The 1-second tail latency problem

On a default kernel configuration, the Swoole benchmarks show a max latency spike of ~1 second even when the p50 is under 40 ms. The root cause is TCP SYN-queue overflow: when the kernel's per-listener accept queue fills, it drops the SYN packet and the client retries after the TCP retransmission timeout — exactly 1 second.

Raising the two queue depths and enabling TIME_WAIT socket reuse eliminates this class of tail latency.

The four sysctls

SysctlDefaultRecommendedEffect
net.core.somaxconn12865535Maximum depth of the per-listener accept queue
net.ipv4.tcp_max_syn_backlog12865535Maximum depth of the per-listener SYN queue
net.ipv4.tcp_tw_reuse01Allow reuse of TIME_WAIT sockets for new outbound connections
net.ipv4.ip_local_port_range32768 609991024 65535Expands the ephemeral port range for outbound connections

somaxconn and tcp_max_syn_backlog must both be raised — the kernel uses the lower of the two as the effective queue depth. Raising only one has no effect.

tcp_tw_reuse applies to outbound connections (e.g. Nexus actors connecting to databases).
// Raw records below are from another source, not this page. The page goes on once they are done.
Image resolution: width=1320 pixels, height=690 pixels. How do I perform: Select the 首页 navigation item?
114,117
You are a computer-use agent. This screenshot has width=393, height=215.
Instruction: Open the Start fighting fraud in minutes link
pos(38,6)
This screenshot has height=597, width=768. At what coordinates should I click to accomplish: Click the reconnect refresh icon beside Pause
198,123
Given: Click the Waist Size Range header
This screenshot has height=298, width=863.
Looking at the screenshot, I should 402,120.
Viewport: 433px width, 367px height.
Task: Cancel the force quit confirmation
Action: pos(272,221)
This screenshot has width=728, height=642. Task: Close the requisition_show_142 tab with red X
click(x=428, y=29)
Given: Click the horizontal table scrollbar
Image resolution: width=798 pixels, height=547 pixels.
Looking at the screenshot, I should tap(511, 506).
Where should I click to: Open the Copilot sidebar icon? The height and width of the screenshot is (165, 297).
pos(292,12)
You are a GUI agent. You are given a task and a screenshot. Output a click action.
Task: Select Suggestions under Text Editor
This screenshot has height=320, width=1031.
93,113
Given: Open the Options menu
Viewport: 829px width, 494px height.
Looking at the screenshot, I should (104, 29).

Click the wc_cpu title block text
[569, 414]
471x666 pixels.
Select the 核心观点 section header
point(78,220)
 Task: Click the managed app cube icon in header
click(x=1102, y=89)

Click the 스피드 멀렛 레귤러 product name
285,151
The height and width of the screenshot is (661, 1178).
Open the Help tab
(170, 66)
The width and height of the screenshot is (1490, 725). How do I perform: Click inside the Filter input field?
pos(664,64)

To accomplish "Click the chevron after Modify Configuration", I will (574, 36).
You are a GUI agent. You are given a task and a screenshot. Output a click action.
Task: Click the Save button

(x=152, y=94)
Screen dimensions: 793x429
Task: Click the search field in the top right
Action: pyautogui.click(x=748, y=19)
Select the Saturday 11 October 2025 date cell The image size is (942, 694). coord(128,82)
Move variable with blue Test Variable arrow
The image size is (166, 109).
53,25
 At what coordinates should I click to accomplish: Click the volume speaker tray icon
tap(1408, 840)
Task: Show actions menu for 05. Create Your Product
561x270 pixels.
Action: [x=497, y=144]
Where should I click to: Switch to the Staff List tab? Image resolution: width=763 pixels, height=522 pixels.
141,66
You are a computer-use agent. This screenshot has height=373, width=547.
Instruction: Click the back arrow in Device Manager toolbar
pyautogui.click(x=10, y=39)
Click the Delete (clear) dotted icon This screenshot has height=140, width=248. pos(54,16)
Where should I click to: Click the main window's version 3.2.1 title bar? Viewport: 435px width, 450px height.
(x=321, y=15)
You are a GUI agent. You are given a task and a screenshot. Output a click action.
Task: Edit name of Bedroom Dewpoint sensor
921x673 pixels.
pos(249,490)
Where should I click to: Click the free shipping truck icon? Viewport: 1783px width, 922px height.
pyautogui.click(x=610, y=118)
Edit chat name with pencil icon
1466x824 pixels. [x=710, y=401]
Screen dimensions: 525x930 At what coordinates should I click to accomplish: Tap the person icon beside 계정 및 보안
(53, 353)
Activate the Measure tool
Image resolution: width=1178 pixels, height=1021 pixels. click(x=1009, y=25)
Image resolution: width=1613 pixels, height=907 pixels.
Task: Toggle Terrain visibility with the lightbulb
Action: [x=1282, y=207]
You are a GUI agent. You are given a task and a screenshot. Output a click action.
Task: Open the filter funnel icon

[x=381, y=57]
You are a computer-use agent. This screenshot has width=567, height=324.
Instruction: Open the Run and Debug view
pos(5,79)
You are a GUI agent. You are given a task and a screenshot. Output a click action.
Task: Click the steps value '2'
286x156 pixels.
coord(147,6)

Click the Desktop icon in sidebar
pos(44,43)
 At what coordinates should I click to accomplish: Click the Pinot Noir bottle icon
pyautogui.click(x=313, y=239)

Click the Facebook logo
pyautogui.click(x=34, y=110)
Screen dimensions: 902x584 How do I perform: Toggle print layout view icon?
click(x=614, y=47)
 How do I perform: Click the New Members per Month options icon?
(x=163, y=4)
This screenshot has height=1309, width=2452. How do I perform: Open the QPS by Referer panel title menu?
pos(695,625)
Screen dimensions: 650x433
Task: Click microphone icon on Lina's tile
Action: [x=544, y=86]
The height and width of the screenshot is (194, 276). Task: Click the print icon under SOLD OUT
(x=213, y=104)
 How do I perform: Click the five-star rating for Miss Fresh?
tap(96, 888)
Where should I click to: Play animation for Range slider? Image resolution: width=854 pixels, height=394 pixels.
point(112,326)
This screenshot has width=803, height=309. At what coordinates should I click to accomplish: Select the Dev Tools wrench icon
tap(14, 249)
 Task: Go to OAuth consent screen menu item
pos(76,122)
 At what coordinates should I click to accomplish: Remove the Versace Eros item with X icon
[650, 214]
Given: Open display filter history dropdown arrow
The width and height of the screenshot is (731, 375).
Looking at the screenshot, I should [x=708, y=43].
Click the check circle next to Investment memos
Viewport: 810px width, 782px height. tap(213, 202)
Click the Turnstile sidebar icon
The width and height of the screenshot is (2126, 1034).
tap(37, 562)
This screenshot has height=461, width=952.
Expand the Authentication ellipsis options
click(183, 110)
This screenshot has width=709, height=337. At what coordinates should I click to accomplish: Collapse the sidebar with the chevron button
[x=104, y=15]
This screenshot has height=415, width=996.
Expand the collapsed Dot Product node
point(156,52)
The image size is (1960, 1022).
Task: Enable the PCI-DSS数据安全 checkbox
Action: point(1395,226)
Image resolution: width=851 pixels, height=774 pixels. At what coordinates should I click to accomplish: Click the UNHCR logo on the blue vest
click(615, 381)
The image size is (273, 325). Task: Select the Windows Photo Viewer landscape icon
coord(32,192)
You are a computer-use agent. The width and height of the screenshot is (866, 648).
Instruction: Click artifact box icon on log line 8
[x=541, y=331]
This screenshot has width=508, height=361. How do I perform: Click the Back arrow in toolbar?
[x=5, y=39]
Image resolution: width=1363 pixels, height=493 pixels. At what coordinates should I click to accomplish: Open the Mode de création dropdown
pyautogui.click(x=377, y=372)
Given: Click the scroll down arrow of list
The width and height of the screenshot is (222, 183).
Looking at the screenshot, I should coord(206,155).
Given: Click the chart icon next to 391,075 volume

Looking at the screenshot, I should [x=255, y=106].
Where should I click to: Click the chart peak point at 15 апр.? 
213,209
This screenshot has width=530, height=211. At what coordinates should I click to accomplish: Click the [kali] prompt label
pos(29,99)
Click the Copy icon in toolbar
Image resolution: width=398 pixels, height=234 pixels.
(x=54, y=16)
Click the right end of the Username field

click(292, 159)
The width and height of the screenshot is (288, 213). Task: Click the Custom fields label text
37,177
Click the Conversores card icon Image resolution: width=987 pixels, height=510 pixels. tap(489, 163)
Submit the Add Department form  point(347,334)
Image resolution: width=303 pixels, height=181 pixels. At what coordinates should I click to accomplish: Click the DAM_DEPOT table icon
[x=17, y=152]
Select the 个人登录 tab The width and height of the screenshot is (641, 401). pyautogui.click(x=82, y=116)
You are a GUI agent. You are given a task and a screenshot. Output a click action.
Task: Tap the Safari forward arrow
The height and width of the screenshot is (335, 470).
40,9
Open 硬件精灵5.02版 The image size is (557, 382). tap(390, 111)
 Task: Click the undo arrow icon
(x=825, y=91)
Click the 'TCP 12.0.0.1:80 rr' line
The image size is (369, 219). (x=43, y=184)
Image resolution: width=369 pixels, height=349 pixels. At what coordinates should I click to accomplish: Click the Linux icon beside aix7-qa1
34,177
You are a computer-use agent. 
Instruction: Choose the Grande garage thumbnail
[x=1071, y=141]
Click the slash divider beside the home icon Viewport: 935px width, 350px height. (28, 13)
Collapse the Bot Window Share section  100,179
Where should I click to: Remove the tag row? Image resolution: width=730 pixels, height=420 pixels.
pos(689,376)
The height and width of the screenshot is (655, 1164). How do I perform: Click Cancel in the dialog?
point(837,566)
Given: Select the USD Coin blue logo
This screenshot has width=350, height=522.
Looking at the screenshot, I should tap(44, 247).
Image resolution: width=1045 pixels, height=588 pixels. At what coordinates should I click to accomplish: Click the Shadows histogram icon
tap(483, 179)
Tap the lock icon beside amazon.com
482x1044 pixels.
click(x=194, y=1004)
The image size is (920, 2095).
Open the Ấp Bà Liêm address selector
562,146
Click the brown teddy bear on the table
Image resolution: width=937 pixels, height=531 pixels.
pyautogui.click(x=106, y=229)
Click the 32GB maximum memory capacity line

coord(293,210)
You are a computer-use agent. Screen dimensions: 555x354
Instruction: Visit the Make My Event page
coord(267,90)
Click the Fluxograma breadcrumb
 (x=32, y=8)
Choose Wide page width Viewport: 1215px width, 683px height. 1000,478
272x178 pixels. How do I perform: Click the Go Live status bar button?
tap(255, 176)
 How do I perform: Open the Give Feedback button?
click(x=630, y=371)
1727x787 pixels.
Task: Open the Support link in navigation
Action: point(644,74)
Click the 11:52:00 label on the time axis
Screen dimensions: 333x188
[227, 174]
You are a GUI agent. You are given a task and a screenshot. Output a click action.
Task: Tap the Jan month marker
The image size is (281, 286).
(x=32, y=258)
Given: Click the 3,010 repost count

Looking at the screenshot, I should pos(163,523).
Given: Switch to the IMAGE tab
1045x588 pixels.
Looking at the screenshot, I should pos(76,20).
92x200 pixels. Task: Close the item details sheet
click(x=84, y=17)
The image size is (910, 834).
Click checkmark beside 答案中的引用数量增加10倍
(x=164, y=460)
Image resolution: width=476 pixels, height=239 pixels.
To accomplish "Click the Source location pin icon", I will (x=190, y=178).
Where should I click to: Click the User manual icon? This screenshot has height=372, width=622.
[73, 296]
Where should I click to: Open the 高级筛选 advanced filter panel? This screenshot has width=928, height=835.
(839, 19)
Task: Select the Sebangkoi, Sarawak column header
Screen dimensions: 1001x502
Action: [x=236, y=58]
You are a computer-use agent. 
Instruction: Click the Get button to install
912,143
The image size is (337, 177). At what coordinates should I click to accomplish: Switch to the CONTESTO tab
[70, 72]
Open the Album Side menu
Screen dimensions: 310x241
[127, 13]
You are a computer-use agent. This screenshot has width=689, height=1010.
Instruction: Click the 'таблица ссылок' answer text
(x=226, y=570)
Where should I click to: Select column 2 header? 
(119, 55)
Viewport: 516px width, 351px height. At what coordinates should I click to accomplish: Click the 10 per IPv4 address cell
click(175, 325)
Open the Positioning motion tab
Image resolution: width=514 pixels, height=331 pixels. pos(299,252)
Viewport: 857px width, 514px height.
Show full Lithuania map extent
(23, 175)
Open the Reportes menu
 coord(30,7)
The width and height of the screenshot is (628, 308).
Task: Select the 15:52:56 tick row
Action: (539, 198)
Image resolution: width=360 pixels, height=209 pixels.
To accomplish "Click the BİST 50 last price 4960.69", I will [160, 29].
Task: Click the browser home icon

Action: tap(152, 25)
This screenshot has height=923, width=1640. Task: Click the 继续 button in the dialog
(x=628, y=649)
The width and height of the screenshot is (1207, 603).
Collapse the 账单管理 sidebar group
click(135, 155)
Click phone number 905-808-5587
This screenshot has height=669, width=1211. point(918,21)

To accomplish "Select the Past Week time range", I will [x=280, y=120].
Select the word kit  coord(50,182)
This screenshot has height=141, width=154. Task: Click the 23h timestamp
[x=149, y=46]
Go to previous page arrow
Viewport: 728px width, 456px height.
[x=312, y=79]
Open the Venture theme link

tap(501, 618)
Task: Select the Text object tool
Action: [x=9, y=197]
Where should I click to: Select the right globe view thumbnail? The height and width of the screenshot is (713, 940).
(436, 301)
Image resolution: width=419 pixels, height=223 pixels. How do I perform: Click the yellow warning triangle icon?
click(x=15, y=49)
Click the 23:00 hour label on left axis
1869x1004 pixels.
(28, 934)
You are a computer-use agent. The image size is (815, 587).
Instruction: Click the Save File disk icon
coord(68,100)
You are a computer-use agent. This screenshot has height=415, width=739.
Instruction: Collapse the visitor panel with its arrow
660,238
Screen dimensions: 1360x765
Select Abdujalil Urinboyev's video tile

Do not confuse it with tcp_tw_recycle, which was removed in Linux 4.12 and breaks NAT.

Docker Compose

compose.yaml
services:
php-swoole:
build:
context: .
dockerfile: docker/Dockerfile
target: php-swoole
ports:
- "8080:8080"
sysctls:
net.core.somaxconn: 65535
net.ipv4.tcp_max_syn_backlog: 65535
net.ipv4.tcp_tw_reuse: 1
net.ipv4.ip_local_port_range: "1024 65535"
ulimits:
nofile:
soft: 65535
hard: 65535

The nofile ulimit sets the open-file-descriptor limit for the container. Each Swoole connection consumes one file descriptor. The default limit of 1024 caps concurrency at roughly 900 simultaneous connections (system FDs take the rest).

Kubernetes

Apply sysctls via pod security context. Most cloud providers require you to enable unsafe sysctls in the kubelet configuration first:

k8s/deployment.yaml
spec:
template:
spec:
securityContext:
sysctls:
- name: net.core.somaxconn
value: "65535"
- name: net.ipv4.tcp_max_syn_backlog
value: "65535"
- name: net.ipv4.tcp_tw_reuse
value: "1"
containers:
- name: app
resources: {}
securityContext:
capabilities:
add: ["NET_ADMIN"]

File-descriptor limits in Kubernetes come from the resources section and the node's fs.file-max sysctl. Setting nofile via ulimits is a Docker-specific key; in Kubernetes use a LimitRange or set --max-open-files on the kubelet.

systemd

For bare-metal or VM deployments managed by systemd, add the following to your service unit:

/etc/systemd/system/nexus-app.service
[Service]
LimitNOFILE=65535

[Unit]
# Sysctls are set at boot via /etc/sysctl.d/, not in the unit file.
/etc/sysctl.d/99-nexus.conf
net.core.somaxconn = 65535
net.ipv4.tcp_max_syn_backlog = 65535
net.ipv4.tcp_tw_reuse = 1
net.ipv4.ip_local_port_range = 1024 65535

Apply without reboot: sudo sysctl --system.

Measured impact

These settings were benchmarked against the Nexus HTTP performance suite. On a default Docker configuration (no sysctls), a 15-second load test produced 14 timeout events with a max of 1.40 s. With all four sysctls applied, timeouts dropped to 1 and max fell to 1.00 s. See Performance tuning for the full results table.